### Task data
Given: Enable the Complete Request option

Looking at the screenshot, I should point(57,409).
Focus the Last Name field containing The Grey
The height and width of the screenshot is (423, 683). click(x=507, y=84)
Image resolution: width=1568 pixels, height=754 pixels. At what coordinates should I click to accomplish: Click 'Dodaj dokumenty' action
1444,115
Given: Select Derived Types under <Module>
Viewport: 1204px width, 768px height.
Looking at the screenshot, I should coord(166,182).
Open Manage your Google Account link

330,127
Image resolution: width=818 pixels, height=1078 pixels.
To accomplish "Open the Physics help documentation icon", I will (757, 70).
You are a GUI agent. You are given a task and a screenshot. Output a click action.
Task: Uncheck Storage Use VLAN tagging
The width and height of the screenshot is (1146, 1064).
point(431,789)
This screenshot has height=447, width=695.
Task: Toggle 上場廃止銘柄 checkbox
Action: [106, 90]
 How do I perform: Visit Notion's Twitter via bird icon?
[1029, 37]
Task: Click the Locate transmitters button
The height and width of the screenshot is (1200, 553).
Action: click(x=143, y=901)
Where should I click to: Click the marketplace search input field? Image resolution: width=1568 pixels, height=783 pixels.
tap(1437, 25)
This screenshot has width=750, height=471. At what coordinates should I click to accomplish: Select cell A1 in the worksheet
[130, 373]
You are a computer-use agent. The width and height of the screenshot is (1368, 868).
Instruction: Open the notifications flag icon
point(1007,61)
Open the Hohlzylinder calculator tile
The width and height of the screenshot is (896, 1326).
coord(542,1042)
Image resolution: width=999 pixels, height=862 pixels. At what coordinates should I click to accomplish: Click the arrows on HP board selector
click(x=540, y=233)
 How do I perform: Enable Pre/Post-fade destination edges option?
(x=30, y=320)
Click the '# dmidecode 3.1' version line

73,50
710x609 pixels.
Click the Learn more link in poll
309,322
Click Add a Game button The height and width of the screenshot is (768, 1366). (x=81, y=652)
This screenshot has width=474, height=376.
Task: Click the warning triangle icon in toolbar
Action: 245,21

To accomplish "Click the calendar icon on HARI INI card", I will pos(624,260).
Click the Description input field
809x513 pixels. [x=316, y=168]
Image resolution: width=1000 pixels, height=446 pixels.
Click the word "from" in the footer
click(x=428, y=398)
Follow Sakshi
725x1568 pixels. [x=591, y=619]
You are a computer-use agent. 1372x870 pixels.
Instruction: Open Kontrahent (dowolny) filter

### What the task asks
Transcribe the records in full, so that each line reads exactly as before.

### Written answer
Given: Enable the Complete Request option

Looking at the screenshot, I should point(57,409).
Focus the Last Name field containing The Grey
The height and width of the screenshot is (423, 683). click(x=507, y=84)
Image resolution: width=1568 pixels, height=754 pixels. At what coordinates should I click to accomplish: Click 'Dodaj dokumenty' action
1444,115
Given: Select Derived Types under <Module>
Viewport: 1204px width, 768px height.
Looking at the screenshot, I should coord(166,182).
Open Manage your Google Account link

330,127
Image resolution: width=818 pixels, height=1078 pixels.
To accomplish "Open the Physics help documentation icon", I will (757, 70).
You are a GUI agent. You are given a task and a screenshot. Output a click action.
Task: Uncheck Storage Use VLAN tagging
The width and height of the screenshot is (1146, 1064).
point(431,789)
This screenshot has height=447, width=695.
Task: Toggle 上場廃止銘柄 checkbox
Action: [106, 90]
 How do I perform: Visit Notion's Twitter via bird icon?
[1029, 37]
Task: Click the Locate transmitters button
The height and width of the screenshot is (1200, 553).
Action: click(x=143, y=901)
Where should I click to: Click the marketplace search input field? Image resolution: width=1568 pixels, height=783 pixels.
tap(1437, 25)
This screenshot has width=750, height=471. At what coordinates should I click to accomplish: Select cell A1 in the worksheet
[130, 373]
You are a computer-use agent. The width and height of the screenshot is (1368, 868).
Instruction: Open the notifications flag icon
point(1007,61)
Open the Hohlzylinder calculator tile
The width and height of the screenshot is (896, 1326).
coord(542,1042)
Image resolution: width=999 pixels, height=862 pixels. At what coordinates should I click to accomplish: Click the arrows on HP board selector
click(x=540, y=233)
 How do I perform: Enable Pre/Post-fade destination edges option?
(x=30, y=320)
Click the '# dmidecode 3.1' version line

73,50
710x609 pixels.
Click the Learn more link in poll
309,322
Click Add a Game button The height and width of the screenshot is (768, 1366). (x=81, y=652)
This screenshot has width=474, height=376.
Task: Click the warning triangle icon in toolbar
Action: 245,21

To accomplish "Click the calendar icon on HARI INI card", I will pos(624,260).
Click the Description input field
809x513 pixels. [x=316, y=168]
Image resolution: width=1000 pixels, height=446 pixels.
Click the word "from" in the footer
click(x=428, y=398)
Follow Sakshi
725x1568 pixels. [x=591, y=619]
You are a computer-use agent. 1372x870 pixels.
Instruction: Open Kontrahent (dowolny) filter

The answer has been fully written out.